Output the rows below without any changes, from the line that contains "Image resolution: width=1007" through the final line of the rows, and leave the pictures out of your answer.

» **PROVIDED DATA**:
>> start

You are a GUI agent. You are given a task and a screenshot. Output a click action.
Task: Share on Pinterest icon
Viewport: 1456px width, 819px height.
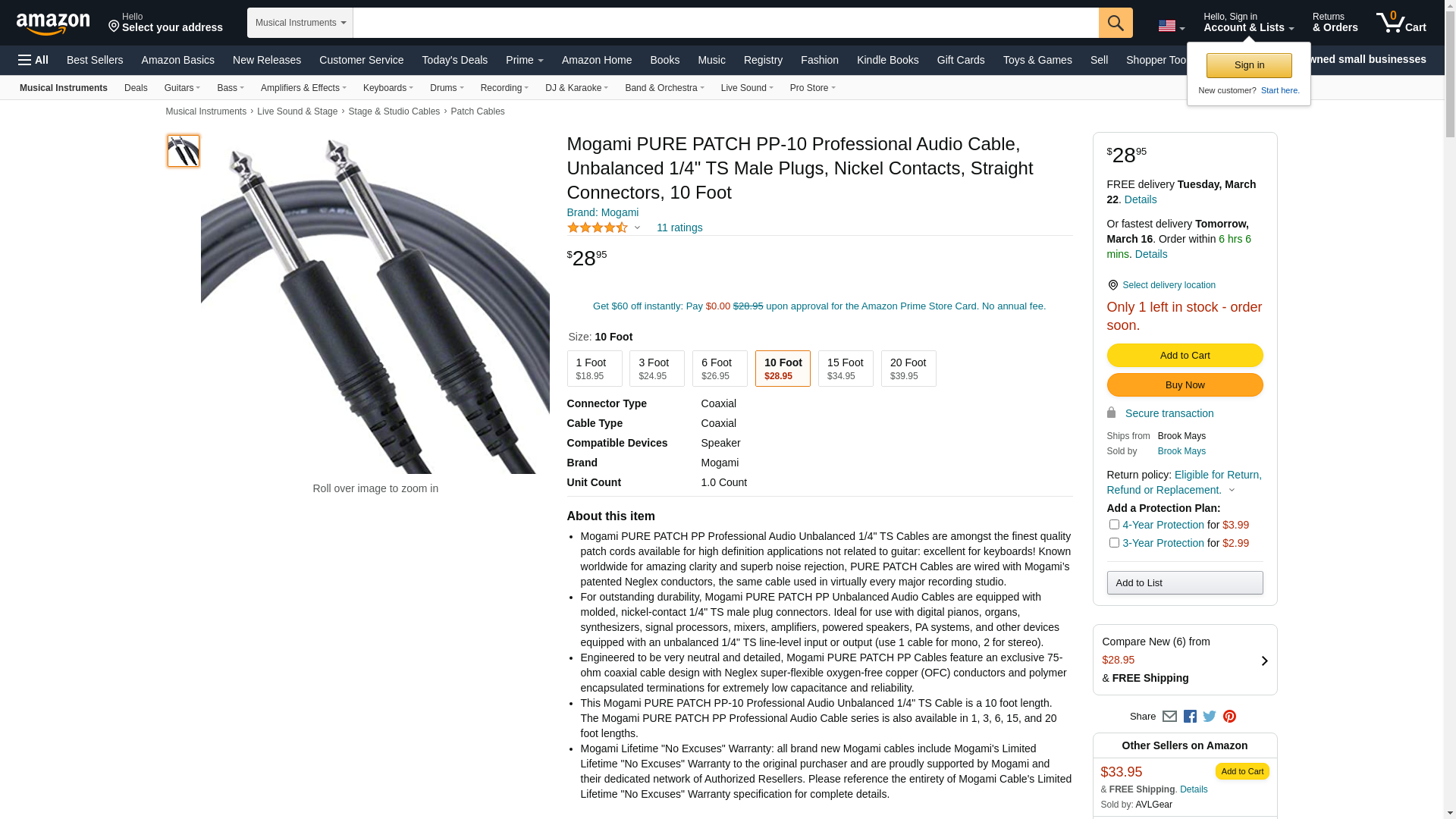(x=1229, y=717)
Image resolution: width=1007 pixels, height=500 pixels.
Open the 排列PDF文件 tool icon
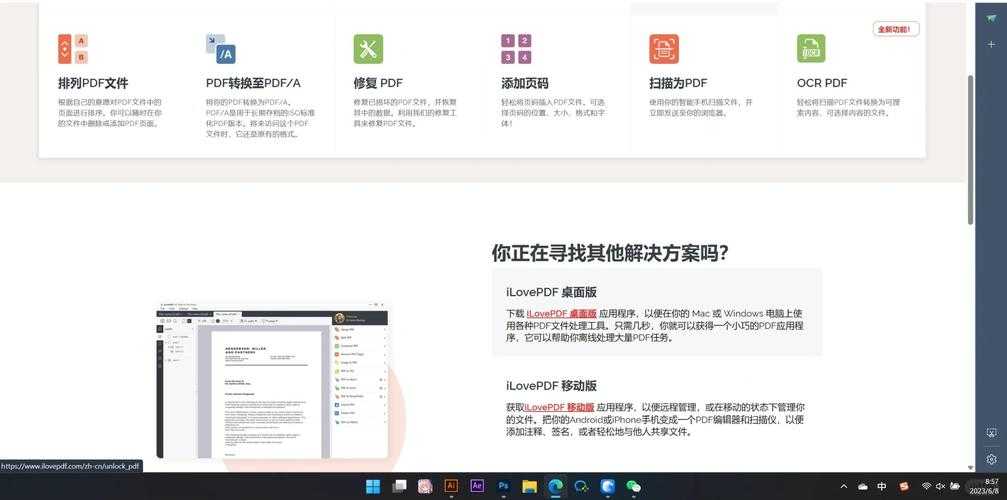pos(72,49)
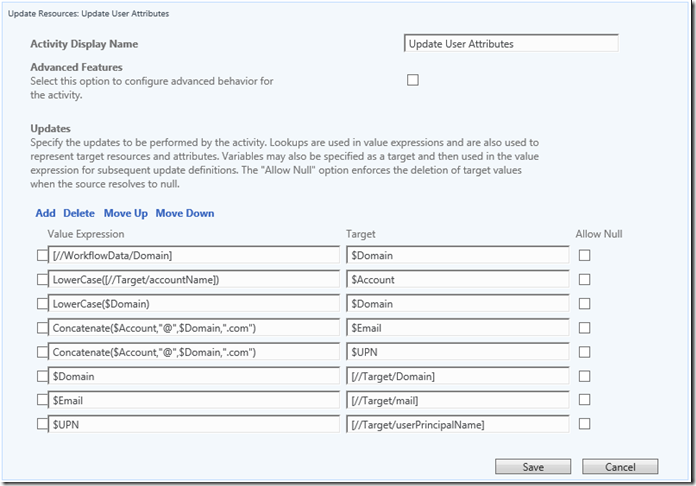The height and width of the screenshot is (486, 696).
Task: Click the LowerCase([//Target/accountName]) value expression field
Action: 191,280
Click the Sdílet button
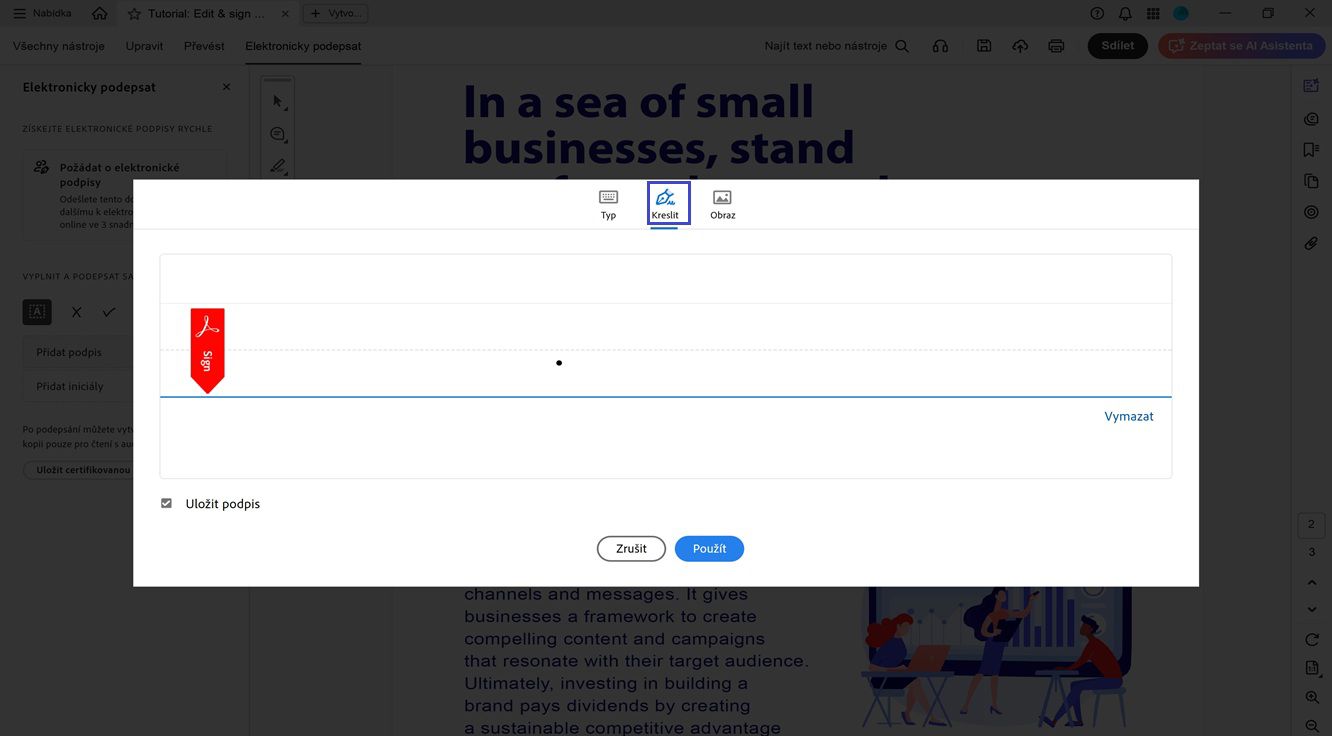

>> end

» **WRITTEN SOLUTION**:
Image resolution: width=1007 pixels, height=500 pixels.
Open the 排列PDF文件 tool icon
pos(72,49)
The height and width of the screenshot is (486, 696).
Task: Click the LowerCase([//Target/accountName]) value expression field
Action: 191,280
Click the Sdílet button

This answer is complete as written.